Fifty-nine years ago a radioactive spider took a bite out of a kid named Peter Parker and the pop culture universe was changed forever. In honor of Spider-Man Day, here's an essay I wrote last year for a Spanish book about the character's history. Enjoy!
June, 1966. I was standing in the Brooklyn, New York candy store where I bought all my comics and I couldn’t take my eyes off the cover of Amazing Spider-Man #39: There was the Green Goblin gliding through the sky dragging a bound and defeated Peter Parker—his Spider-Man costume visible beneath his street clothes—behind him. To my twelve-year-old eyes—conditioned as they were to the pristine DC Comics of the day—this was mesmerizing. A villain who’d actually unmasked the hero! A hero so utterly helpless! As with all great comic book covers, this one fired up my imagination. I didn’t even have to read this story: that single illustration, brought to vibrant life by the incomparable John Romita, Sr., suggested dozens of incredible tales that played out in my head. (This, I later learned, was Romita’s first issue of Amazing Spider-Man. It looked like he’d been drawing the book all his life.)
I was still a hardcore DC fan then—there was something spooky, almost dangerous, about those early Marvel Comics and I wasn’t quite ready to take the leap—so I resisted buying that issue; but a month later I gave in to temptation and purchased the story’s conclusion: I was, as the British say, gobsmacked. Stan Lee’s scripting was so exciting, so nakedly emotional. And Romita’s interior art—with his dynamic layouts and impeccable storytelling—was every bit as irresistible as the cover that had enchanted me thirty days before.
I tracked down the first chapter, along with many earlier Spidey issues—brought to life by the incomparable Steve Ditko, who co-created the character and plotted many classic Spidey tales—at a local used book store (this was before the days of comic book shops) and lost myself in the magical world that Lee, Ditko, and Romita created. Peter Parker entered my life then and he’s never left.

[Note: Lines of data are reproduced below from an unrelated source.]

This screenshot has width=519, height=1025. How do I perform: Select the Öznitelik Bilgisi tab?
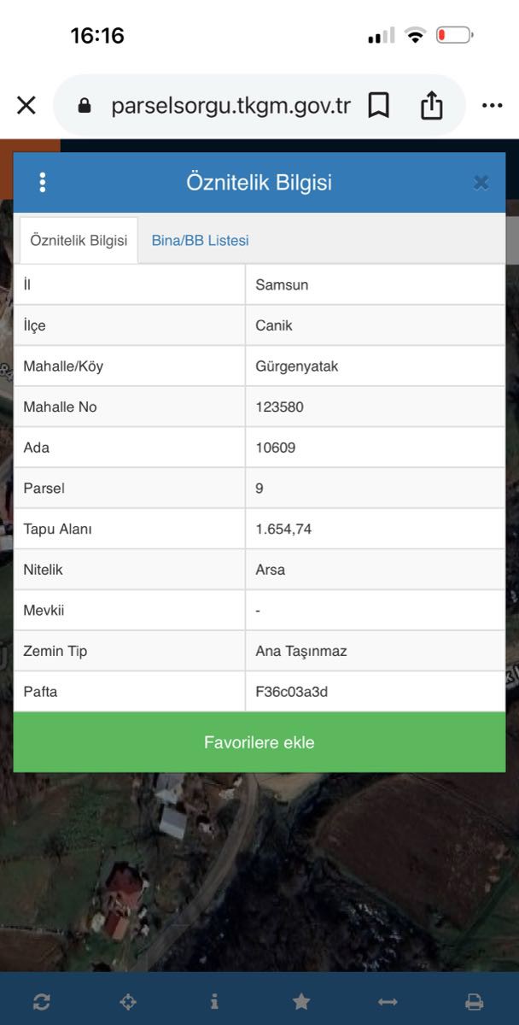click(79, 241)
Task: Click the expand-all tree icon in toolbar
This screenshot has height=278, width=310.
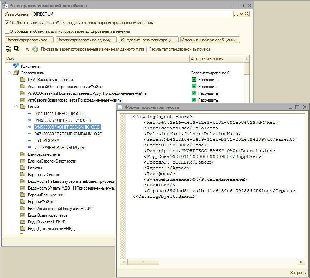Action: (16, 49)
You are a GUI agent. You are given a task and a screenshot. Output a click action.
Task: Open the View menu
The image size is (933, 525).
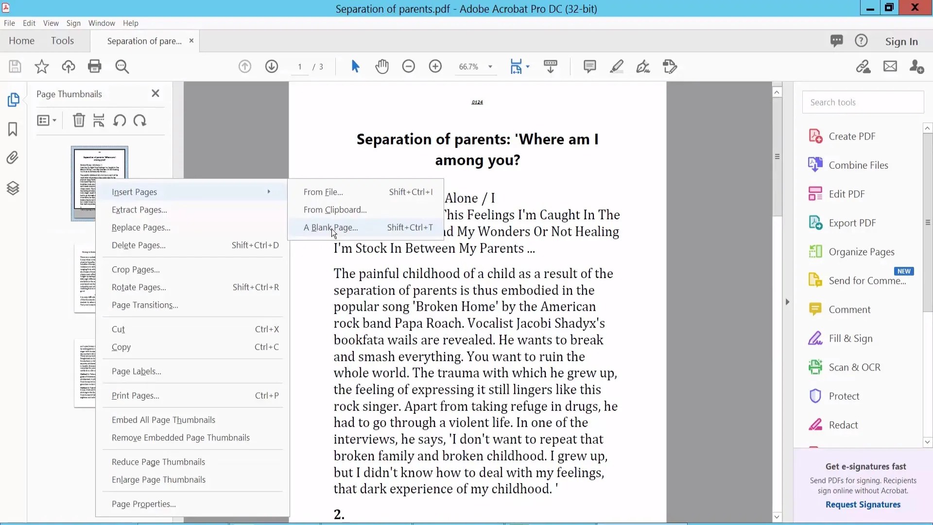51,23
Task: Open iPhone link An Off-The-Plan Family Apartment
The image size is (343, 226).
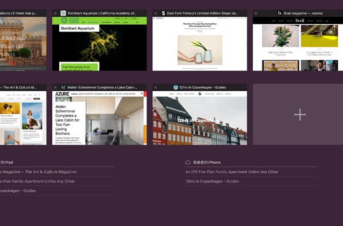Action: pyautogui.click(x=232, y=172)
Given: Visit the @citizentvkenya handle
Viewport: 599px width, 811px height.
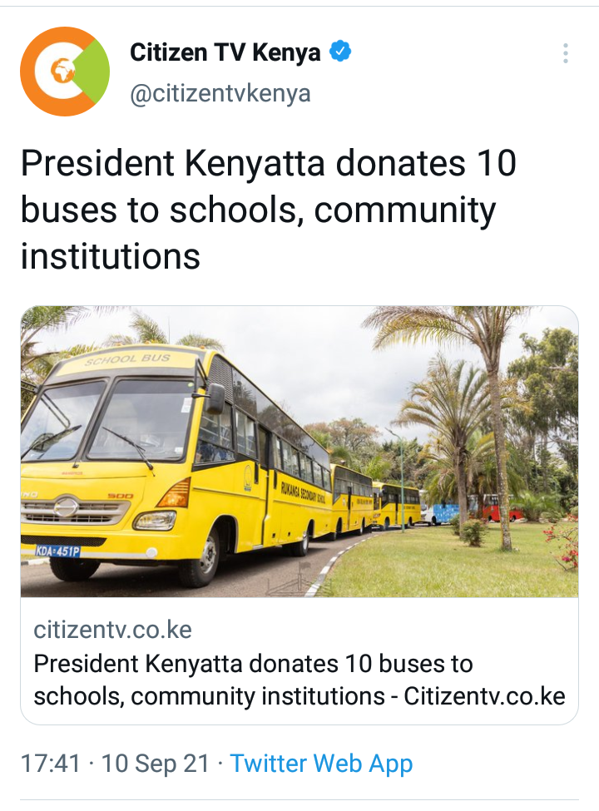Looking at the screenshot, I should coord(220,94).
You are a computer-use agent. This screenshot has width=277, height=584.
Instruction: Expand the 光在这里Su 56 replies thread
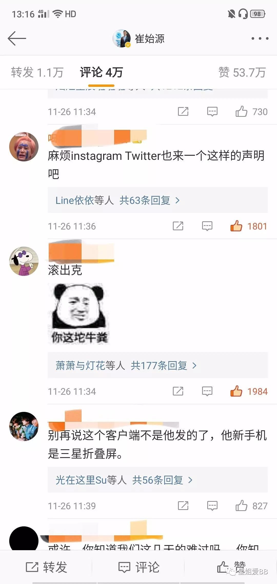[157, 480]
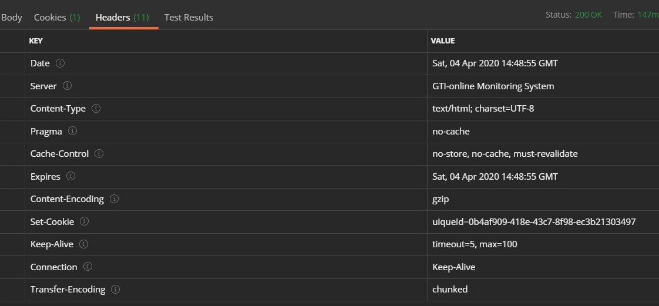Click the info icon beside Server header
This screenshot has width=659, height=306.
tap(67, 86)
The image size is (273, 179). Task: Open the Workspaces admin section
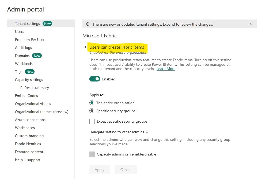click(25, 128)
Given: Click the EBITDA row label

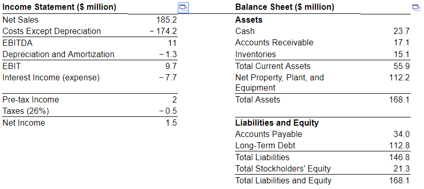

As much as I adored Spider-Man as a reader, it was as a writer that I really fell in love with the character. Peter Parker is perhaps the most emotionally and psychologically real protagonist in any superhero universe. Sure he wears a mask and swings around on a web-line, but, beneath that mask, he’s as confused, as flawed, as touchingly, wonderfully human, as the people who read, and write, about him. The book may be called Spider-Man, but it’s all about Peter: a decent, compassionate young man who’s always struggling to do the right thing.
I think that’s what I love most about Spider-Man (and why his popularity has continued, pretty much unabated, for all these years): his humanity. His decency. No matter how discouraged he may be, no matter how often he fails, he always picks himself up and tries again; and every time Peter Parker triumphs, it’s a triumph for all of us, because he’s such a wonderful example of the human spirit at its best. Spider-Man both mirrors our weaknesses and inspires us to reach for our highest ideals—and that makes for a truly timeless character.
And a massively relatable one.
I don’t know if I’d want to spend a Saturday night hanging out with Bruce Wayne or Reed Richards, but I’d most certainly want to spend an evening enjoying a good meal—talking about life, the universe, and everything—with Peter. I think that’s why those of us who’ve been lucky enough to chronicle Spider-Man’s adventures have simultaneously found ourselves in the character and infused him with our own doubts, fears, and highest aspirations. As we write about Spider-Man we inevitably merge with him. And I think Spidey’s millions of fans share the same experience as they read his comic books or watch him bound across a movie screen. In some strange, wonderful way, we’re all Peter Parker.
I’m honored to have had the chance to journey along with Peter and add to his ongoing, ever-evolving mythology.